:: Records provided
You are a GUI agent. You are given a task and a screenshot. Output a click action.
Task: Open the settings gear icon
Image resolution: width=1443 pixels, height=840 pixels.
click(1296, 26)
::::
:: Records provided
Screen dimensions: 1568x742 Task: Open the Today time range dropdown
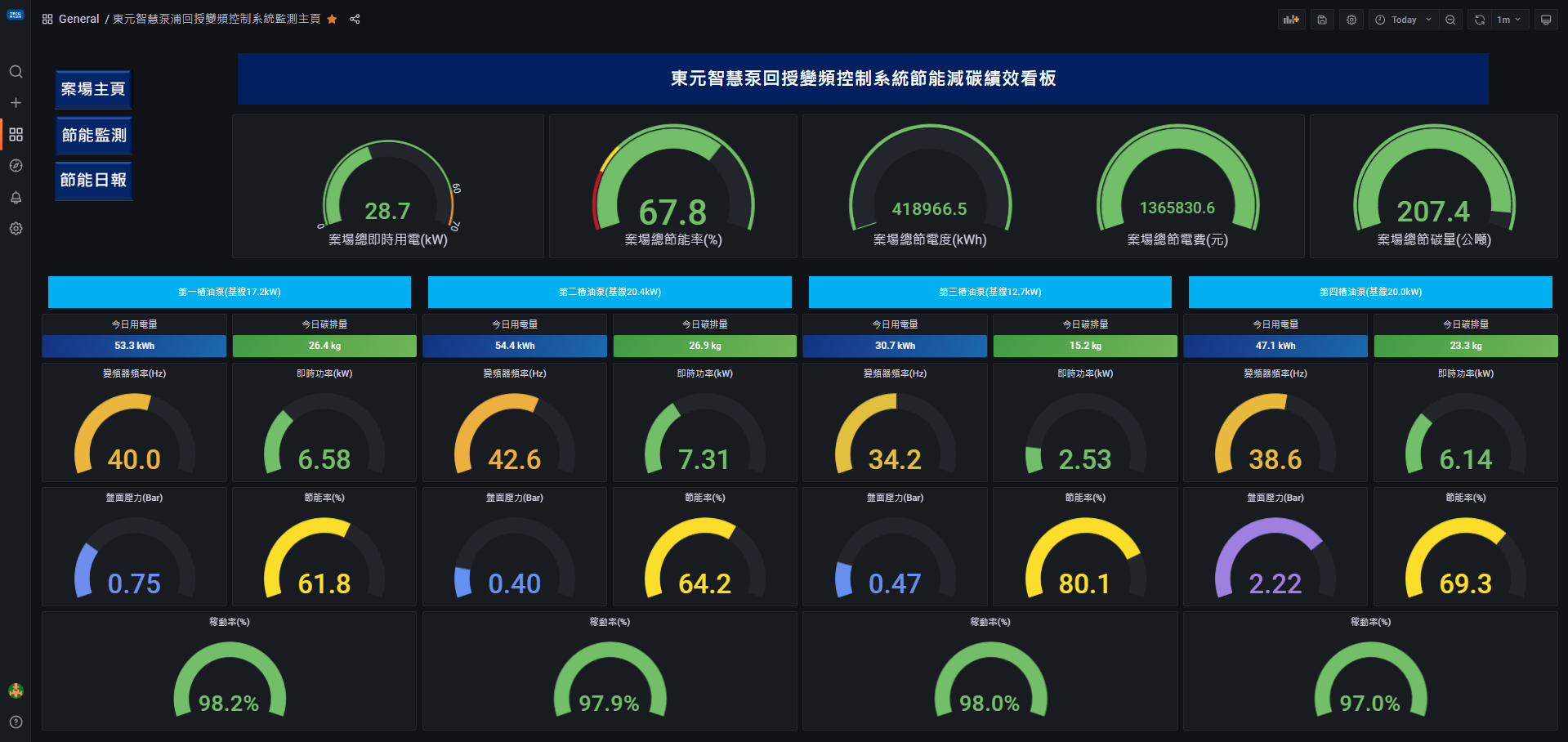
::::
:: Records provided
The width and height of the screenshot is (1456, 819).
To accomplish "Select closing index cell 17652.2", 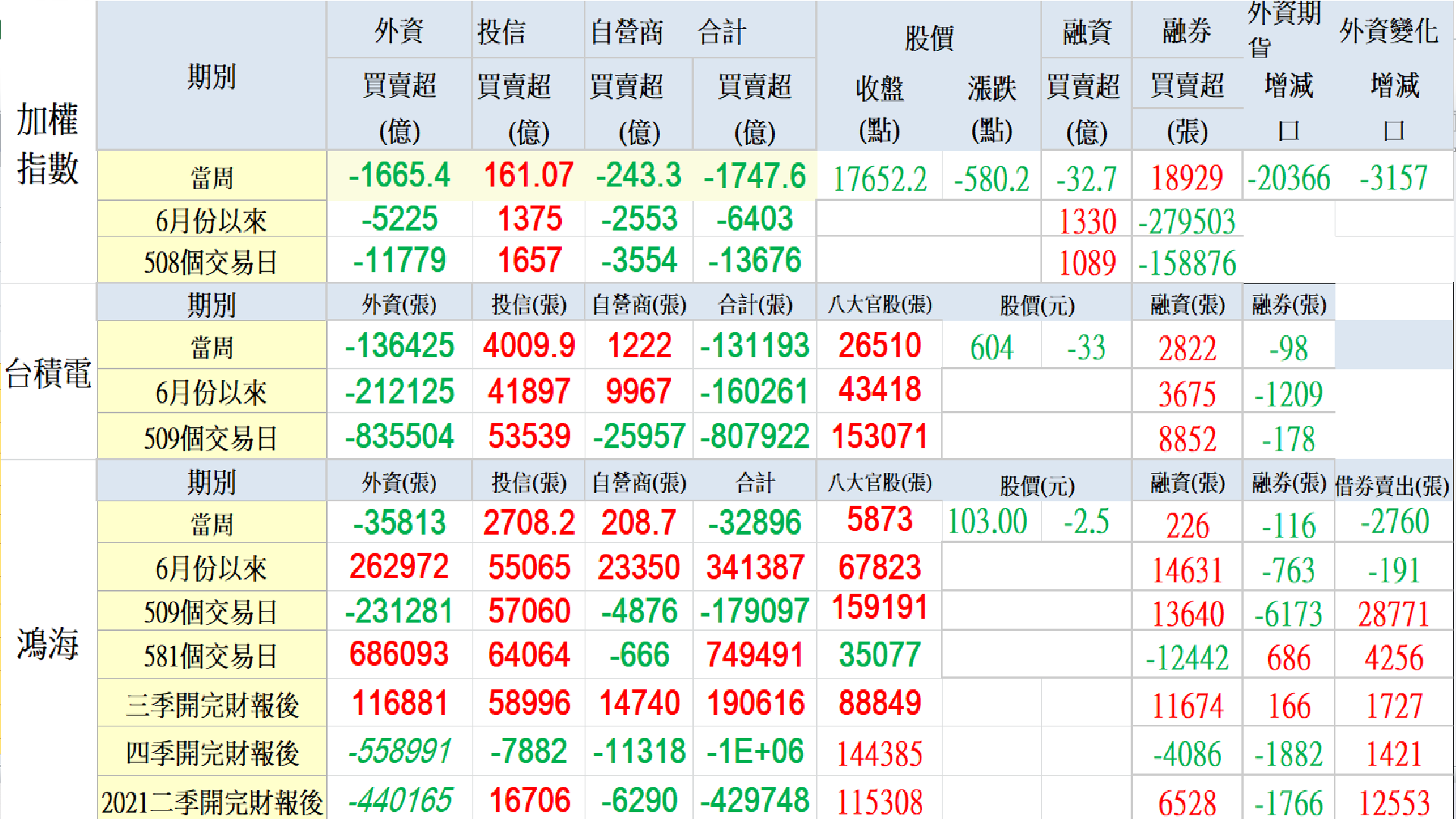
::::
### [Exercise details]
Compute the number of lines in the records that contain the string "screenshot", and return that number alone.

### [Result of this task]
2